Given passage -
▽
Dr. Koren: … against a filibuster that was only razor-thin. It was very, very contentious. I think another part of that that’s insightful at this point is the Republicans don’t have nearly the majorities that the Democrats had back in 2009.
Dr. Kasraeian: Especially in the Senate.
Dr. Koren: Right. They won’t have the luxury of being able to lose a lot of their members and still pass anything. One of the hopeful points about that is maybe there can be some cross-aisle communication and support, because of the fact pragmatically I’m not sure the Republicans will be able to pass anything amongst their ranks.
Dr. Kasraeian: It seems like it’s important for that to be, from a pragmatic, sensical standpoint and from a medical standpoint, it seems like that would be a very reasonable way to go, because even from a lazy standpoint it seems like it’s much easier to edit something than to create something from scratch.
Dr. Koren: I would think so. But, there are some just fundamental philosophical issues that have to be bridged, in my opinion. I’m not very optimistic that anything is going to happen, because I don’t think anybody’s really talking about these fundamental philosophical issues.
Dr. Kasraeian: Such as …
Dr. Koren: The individual mandate is probably number one. That’s still very controversial, just to remind everybody. That was looked at by the Supreme Court. Justice Roberts was the one that was the, quote, “conservative judge” that moved over to the left in order to approve the Affordable Care Act and not to find it unconstitutional, just to remind everybody. That was a five-to-four decision. A lot of people thought it would be Justice Kennedy who would be the defector from the conservative ranks, but it was actually Justice Roberts.
He wrote the opinion. His rationale, just to remind everybody, was that he did not think that the government had the right to force people to buy a product; but he did think that the government had the right to tax people. He saw this as a tax. It’s very tortured logic, because it’s a tax just on people who won’t buy a product. That was his rationale. That was so controversial that the four justices who were the conservative justices said that that’s crazy. Scalia went on and on about how cockamamie this logic was. But, on the left, three of the five people that voted for it thought his logic was wrong. They said, “Yeah. The government has a right to do this. We don’t even believe in the rationale that Justice Roberts came up with to support this legislation.” Even in the Supreme Court, though the Supreme Court allowed it to keep on moving forward as legislation and become the law of the land, they couldn’t agree on this issue.
△
Required actions -
1 > Decide whether each statement agrees with the conversation about the Affordable Care Act. Answer yes or no for each, and quote the deciding words.
(a) The Supreme Court ruling on the Affordable Care Act was a five-to-four decision.
(b) Justice Kennedy was the conservative justice who joined the side that approved the act.
(c) Justice Roberts held that the government had the right to force people to buy a product.
2 > According to Dr. Koren in the conversation, which fundamental philosophical issue is probably number one?
3 > Condense the paragraph of the conversation that begins "He wrote the opinion." into a short bulleted list that keeps its main facts.
The records play no part in the work on this conversation.

The data -
▽
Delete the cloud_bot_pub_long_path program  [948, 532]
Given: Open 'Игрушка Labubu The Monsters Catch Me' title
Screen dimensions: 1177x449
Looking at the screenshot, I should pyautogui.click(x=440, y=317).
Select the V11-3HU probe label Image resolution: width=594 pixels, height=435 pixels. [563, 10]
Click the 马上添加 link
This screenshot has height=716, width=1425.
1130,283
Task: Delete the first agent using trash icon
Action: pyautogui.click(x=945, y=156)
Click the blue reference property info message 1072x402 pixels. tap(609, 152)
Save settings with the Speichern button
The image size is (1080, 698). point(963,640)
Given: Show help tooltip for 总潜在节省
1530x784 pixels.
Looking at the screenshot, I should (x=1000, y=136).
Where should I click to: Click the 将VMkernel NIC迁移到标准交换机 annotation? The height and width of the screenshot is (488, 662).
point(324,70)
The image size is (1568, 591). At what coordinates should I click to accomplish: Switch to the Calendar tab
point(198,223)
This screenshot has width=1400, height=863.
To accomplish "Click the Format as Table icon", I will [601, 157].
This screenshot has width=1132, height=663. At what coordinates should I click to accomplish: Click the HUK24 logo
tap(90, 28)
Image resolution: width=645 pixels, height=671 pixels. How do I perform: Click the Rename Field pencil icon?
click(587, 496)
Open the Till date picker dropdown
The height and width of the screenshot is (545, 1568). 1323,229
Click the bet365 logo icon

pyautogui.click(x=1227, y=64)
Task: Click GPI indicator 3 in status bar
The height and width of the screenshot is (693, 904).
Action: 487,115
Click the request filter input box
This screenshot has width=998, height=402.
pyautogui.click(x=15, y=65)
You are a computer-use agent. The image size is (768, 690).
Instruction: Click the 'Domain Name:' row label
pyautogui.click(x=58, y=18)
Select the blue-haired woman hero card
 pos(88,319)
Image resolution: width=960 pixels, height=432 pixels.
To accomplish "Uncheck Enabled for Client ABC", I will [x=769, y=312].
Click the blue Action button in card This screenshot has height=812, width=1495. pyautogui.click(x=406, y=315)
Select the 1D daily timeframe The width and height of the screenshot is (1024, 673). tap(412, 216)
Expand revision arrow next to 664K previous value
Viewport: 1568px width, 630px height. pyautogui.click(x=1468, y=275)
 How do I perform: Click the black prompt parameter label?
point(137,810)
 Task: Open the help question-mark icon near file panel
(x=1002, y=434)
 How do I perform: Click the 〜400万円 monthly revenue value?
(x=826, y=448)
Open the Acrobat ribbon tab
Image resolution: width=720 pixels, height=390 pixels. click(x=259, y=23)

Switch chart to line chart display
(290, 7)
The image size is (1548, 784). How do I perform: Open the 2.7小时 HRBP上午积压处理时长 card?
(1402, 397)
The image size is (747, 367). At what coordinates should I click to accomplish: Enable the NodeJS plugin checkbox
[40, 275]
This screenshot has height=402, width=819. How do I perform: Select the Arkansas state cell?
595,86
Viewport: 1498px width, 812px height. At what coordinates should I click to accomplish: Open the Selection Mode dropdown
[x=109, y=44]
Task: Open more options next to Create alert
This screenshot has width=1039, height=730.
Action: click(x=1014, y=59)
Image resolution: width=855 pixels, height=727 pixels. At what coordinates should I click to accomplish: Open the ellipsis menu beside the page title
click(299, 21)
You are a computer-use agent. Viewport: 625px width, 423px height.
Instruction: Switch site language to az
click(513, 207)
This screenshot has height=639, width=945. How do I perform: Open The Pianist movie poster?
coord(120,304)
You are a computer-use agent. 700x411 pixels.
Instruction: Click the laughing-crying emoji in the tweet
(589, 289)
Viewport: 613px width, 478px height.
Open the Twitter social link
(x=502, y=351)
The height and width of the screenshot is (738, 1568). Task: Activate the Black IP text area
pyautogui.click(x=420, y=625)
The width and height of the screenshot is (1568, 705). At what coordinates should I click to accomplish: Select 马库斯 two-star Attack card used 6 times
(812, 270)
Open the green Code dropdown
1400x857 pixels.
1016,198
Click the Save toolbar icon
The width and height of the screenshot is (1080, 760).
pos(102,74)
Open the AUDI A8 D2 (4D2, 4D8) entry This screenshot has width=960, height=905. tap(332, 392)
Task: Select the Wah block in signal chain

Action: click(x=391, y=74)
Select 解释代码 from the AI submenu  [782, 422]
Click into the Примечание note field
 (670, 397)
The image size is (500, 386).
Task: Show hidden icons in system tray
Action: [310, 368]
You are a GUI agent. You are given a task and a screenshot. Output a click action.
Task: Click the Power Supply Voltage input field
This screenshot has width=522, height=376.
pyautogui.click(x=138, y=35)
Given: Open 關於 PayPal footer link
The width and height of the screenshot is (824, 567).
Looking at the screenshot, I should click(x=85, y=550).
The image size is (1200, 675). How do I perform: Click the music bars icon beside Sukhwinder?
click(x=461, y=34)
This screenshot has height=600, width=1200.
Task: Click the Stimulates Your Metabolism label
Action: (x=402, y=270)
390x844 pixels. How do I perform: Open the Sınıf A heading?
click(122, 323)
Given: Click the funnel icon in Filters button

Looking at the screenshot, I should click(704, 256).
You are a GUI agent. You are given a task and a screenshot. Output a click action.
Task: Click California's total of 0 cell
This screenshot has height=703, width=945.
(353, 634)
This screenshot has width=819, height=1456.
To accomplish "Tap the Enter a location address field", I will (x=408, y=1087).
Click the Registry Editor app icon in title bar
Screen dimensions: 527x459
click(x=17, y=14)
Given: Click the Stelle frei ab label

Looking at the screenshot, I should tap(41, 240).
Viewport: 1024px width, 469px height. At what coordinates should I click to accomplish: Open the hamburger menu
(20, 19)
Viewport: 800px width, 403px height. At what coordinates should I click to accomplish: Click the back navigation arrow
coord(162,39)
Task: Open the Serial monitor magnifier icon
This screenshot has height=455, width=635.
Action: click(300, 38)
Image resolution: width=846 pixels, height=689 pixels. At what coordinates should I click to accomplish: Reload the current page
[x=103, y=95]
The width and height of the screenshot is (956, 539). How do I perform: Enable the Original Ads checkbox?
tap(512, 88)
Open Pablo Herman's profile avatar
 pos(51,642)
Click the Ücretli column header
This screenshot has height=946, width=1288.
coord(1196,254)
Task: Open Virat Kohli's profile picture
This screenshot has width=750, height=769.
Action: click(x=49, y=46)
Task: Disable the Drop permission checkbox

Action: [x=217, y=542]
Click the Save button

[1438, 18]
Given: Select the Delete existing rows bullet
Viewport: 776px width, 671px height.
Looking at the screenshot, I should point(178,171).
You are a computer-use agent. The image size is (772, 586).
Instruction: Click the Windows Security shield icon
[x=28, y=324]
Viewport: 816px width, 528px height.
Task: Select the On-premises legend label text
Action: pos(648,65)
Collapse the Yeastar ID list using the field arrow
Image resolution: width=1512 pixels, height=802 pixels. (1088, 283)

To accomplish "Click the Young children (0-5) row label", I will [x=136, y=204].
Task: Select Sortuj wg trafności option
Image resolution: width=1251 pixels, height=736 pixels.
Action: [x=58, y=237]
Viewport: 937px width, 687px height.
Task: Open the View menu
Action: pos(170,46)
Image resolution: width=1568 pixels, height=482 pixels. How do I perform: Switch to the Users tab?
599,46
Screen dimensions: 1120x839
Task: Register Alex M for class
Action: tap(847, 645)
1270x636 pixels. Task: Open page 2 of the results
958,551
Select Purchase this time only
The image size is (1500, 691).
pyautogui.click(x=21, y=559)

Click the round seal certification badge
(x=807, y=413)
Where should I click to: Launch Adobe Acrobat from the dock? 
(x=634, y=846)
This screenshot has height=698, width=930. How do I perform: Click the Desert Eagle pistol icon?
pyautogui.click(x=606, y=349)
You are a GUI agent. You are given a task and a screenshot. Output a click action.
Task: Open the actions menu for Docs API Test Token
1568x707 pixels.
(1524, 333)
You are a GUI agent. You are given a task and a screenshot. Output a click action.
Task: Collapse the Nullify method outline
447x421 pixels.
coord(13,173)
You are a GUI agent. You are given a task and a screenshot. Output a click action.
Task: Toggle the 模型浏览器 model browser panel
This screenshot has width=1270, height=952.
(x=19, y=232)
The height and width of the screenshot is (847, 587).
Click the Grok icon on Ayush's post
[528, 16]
△
Replies -
1 >
(a) Yes: "That was a five-to-four decision."
(b) No: "A lot of people thought it would be Justice Kennedy who would be the defector from the conservative ranks, but it was actually Justice Roberts."
(c) No: "he did not think that the government had the right to force people to buy a product"

2 > The individual mandate.

3 >
- Justice Roberts wrote the opinion.
- He held that the government could not force people to buy a product but could tax people, and he saw the mandate as a tax.
- Dr. Koren calls this tortured logic, since the tax falls only on people who won't buy a product.
- The four conservative justices rejected this reasoning, and Scalia strongly criticized it.
- On the left, three of the five justices who voted for the act thought his logic was wrong and said the government had the right to do this anyway.
- The Supreme Court let the legislation stand, but the justices could not agree on this issue.